Coach, the U.S. accessories brand, is planning to shift up to half of its manufacturing out of China to escape rising labour costs at the same time as it moves aggressively to expand its sales in the country.
Lew Frankfort, Coach’s chief executive, said that over the next five years the company would cut its China production to 40-50 per cent of its total from 85 per cent at present by opening factories in lower-wage economies including India, Vietnam and the Philippines.
Coach’s plans point to the shift in China’s role from workshop of the world to consumer of first resort. Coach is aiming to make annual sales of $500 million in China within the next three years.
The move is also reminder that while China’s consumer class is expanding because incomes are rising, companies manfucturing goods in the country to meet that demand face the risk of narrower profit margins.
Mr Frankfort said: “We are subject to rapid wage increases in China among employees working in the manufacturing sector, which we support. We work with factories to offset high labour costs through improved efficiency and lean manufacturing.”
But he also said: “We are beginning to diversify production out of China into other Asian countries that are not enjoying that level of prosperity.” He was speaking at conference of the Committee of 100, a Chinese-American group in New York.
The Chinese government is trying to encourage a shift in the economy from being heavily export-led to depending more on domestic consumption. As part of that process, it has encouraged a substantial rise in wages in coastal manufacturing cities such as Shenzhen in the past year.

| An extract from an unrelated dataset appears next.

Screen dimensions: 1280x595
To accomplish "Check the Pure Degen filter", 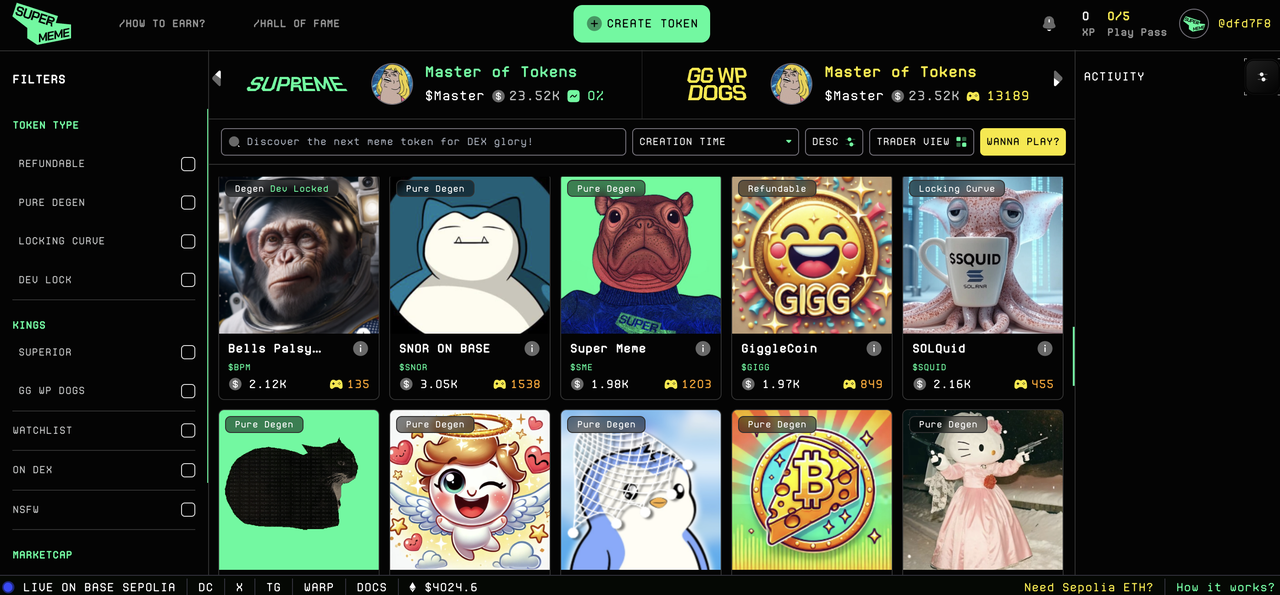I will (x=188, y=202).
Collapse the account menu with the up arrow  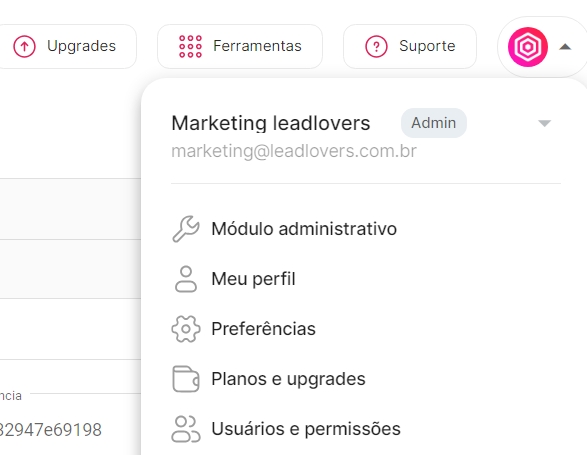[565, 47]
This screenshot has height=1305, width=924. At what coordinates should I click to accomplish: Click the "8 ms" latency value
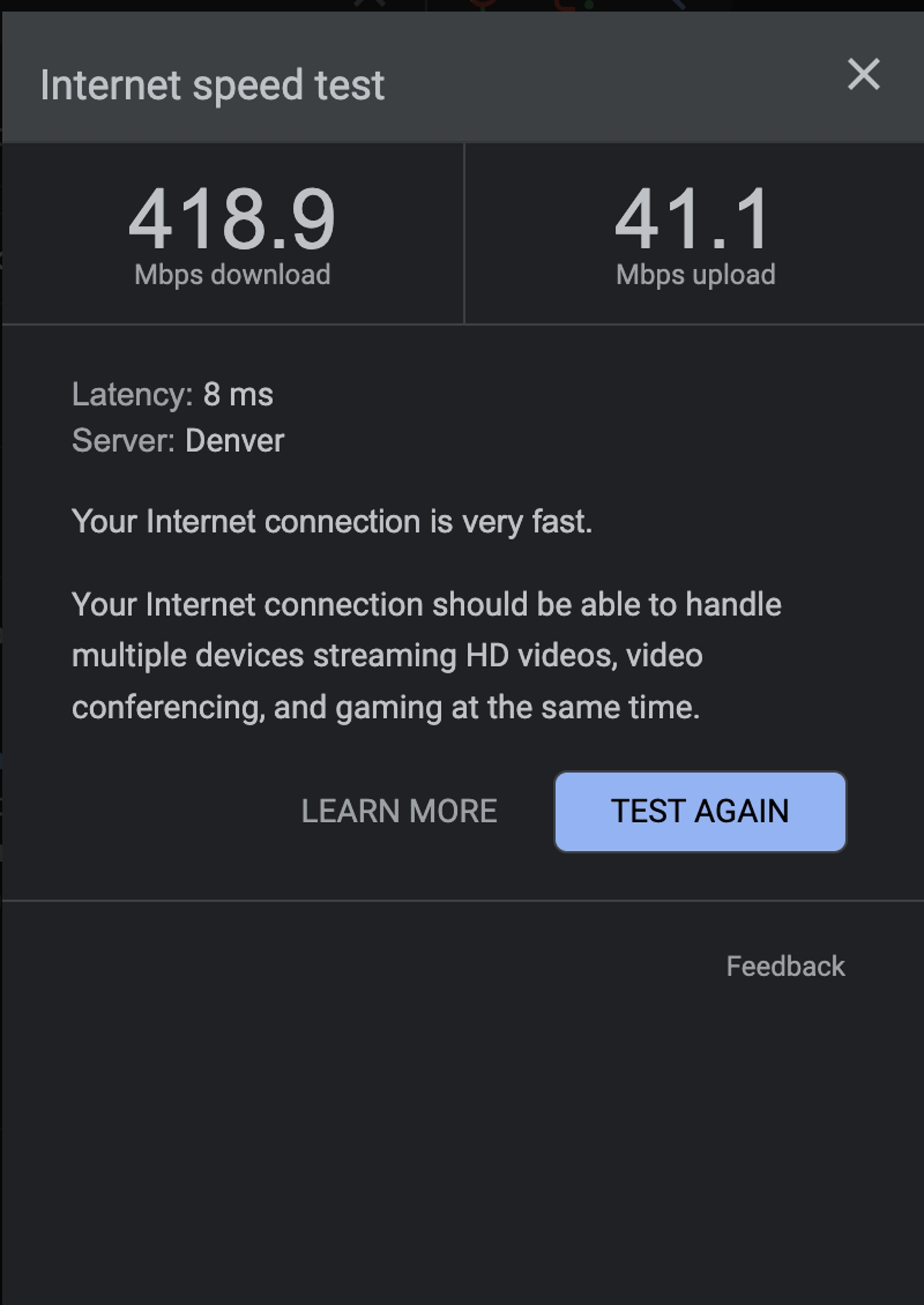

Li & Fung, a Hong Kong-based consumer goods sourcing and logistics company, said in March that wages had risen by 20 per cent in China this year, heralding “a new era in sourcing with higher prices”.
Coach’s sales in China doubled last year to $100 million and it is aiming to boost them to $500m by 2014 and secure a 10 per cent share of the luxury accessories market.
Coach has nine stores in Hong Kong, 44 in mainland China, and is planning to add 11 new outlets in this quarter.
“We are pacing our growth. We could profitably open twice or three times the number of stores we open each year,” Mr Frankfort said.
It is especially keen to tap into the market for men’s handbags – or “man bags”. Coach says men account for 45 per cent of spending on handbags and accessories in mainland China, whereas they make up only 25 per cent across Asia and 15 per cent globally.